«Советское правительство, — писал Близняков, — нашло возможным простить меня и не привлекать к ответственности за совершенное преступление. Я снова вернулся к своей семье, только теперь под своим настоящим именем, и до конца дней своих буду благодарить наше государство за это прощение и честным трудом постараюсь загладить и искупить свою вину. Может быть, это письмо прочтут люди, которые так же, как и я, скрывают свое прошлое. Я говорю им: не бойтесь! Идите и расскажите о себе всю правду. Вы снова сможете открыто смотреть в глаза людям, сможете начать новую жизнь».
«Так ведь это ж обо мне!» — подумал он, прочитав письмо Близнякова.
Как же поступить? Явиться? А малыхинские юркие мыслишки нашептывали: не верь, это ловушка!
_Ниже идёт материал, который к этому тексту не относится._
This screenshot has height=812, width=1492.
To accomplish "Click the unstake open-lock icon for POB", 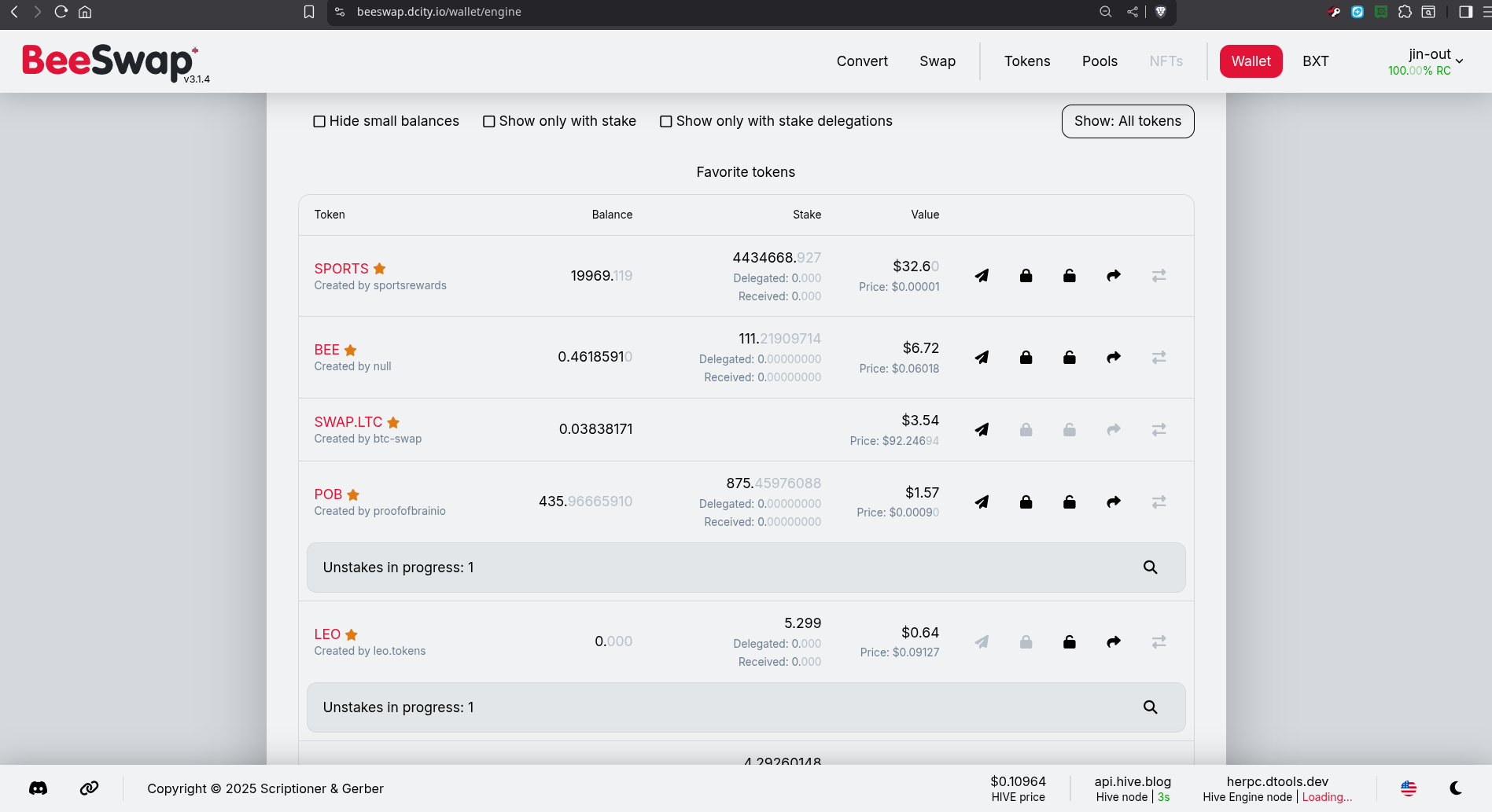I will click(x=1070, y=502).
Может, и действительно стоит смотаться в Северный Казахстан, посмотреть со стороны, есть ли там Близняков и правда ли, что его не взяли?
Потом все же решил: будь что будет!
Перед тем как идти, он кое-что рассказал жене. Она долго не понимала, о чем он говорит, растерянная, тихо плакала и все допытывалась:
— Как же теперь звать-то тебя, изверг?
Он лежал без сна, соображая, что ему взять завтра с собой, чтобы быть готовым ко всему. Жена молча ворочалась рядом, потом затихла. «Уснула», — подумал он, но она вдруг встрепенулась и звенящим от напряжения голосом спросила:
— А женат ты не был?
— Не был... не был, — повторил он, улыбаясь в темноте, и ласково обнял ее. — Спи...
4.
— Разрешите?
Капитан Панченко лишь час назад принял дежурство. Отложив «Огонек», он внимательно оглядел посетителя, мысленно прикидывая, какая нужда привела его в приемную КГБ, да еще с объемистым чемоданом.
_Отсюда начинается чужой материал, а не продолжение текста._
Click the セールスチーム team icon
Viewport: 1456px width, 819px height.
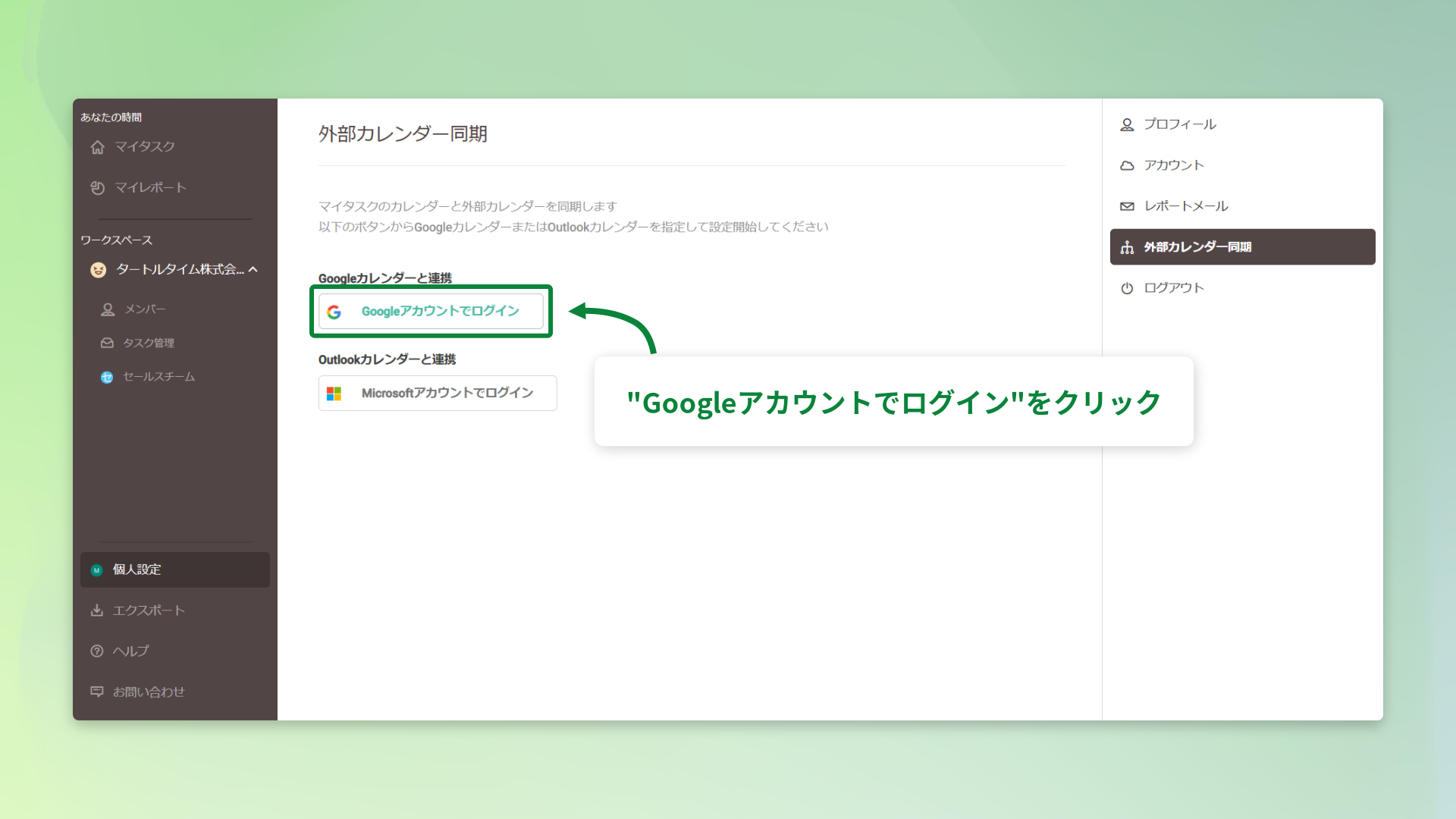coord(107,376)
— Пожалуйста, проходите...
Внешность у посетителя была самая что ни на есть заурядная: курносое лицо, темно-русые, коротко остриженные волосы, карие круглые глаза с едва приметной хитринкой. Но после того, как этот человек с такой непримечательной внешностью тяжело опустился на стул и поставил у ног чемодан, он повел отнюдь не обычную речь:
— Я... Это самое... Как его? Шпион.
Убедившись по невозмутимому виду капитана, что слова эти не произвели особого впечатления, посетитель хмуро усмехнулся:
— Бывший...
И вот он торопливо рассказывает о себе и удивляется, почему капитан ничего не записывает. К добру ли это? Только один раз, когда называл клички агентов, обучавшихся у Вейца, капитан попросил поточнее обрисовать их внешность и что-то черканул в блокноте.
— Так вот я и жил, — закончил он свой рассказ и уронил голову, ожидая, что сейчас раздастся суровый, непременно суровый, будто напитанный железом голос: «Пройдемте, гражданин!»
— Хорошо, — сказал капитан и захлопнул блокнот. — Зайдите к нам через недельку. Вас это не затруднит?
Его поразил не только тон. Его буквально потряс сам вопрос. Если просят зайти, значит, его отпускают? Значит, прав был Близняков!.. Тревоги, сжигавшие его все эти дни, разом отхлынули от сердца, а глаза вдруг сделались влажными.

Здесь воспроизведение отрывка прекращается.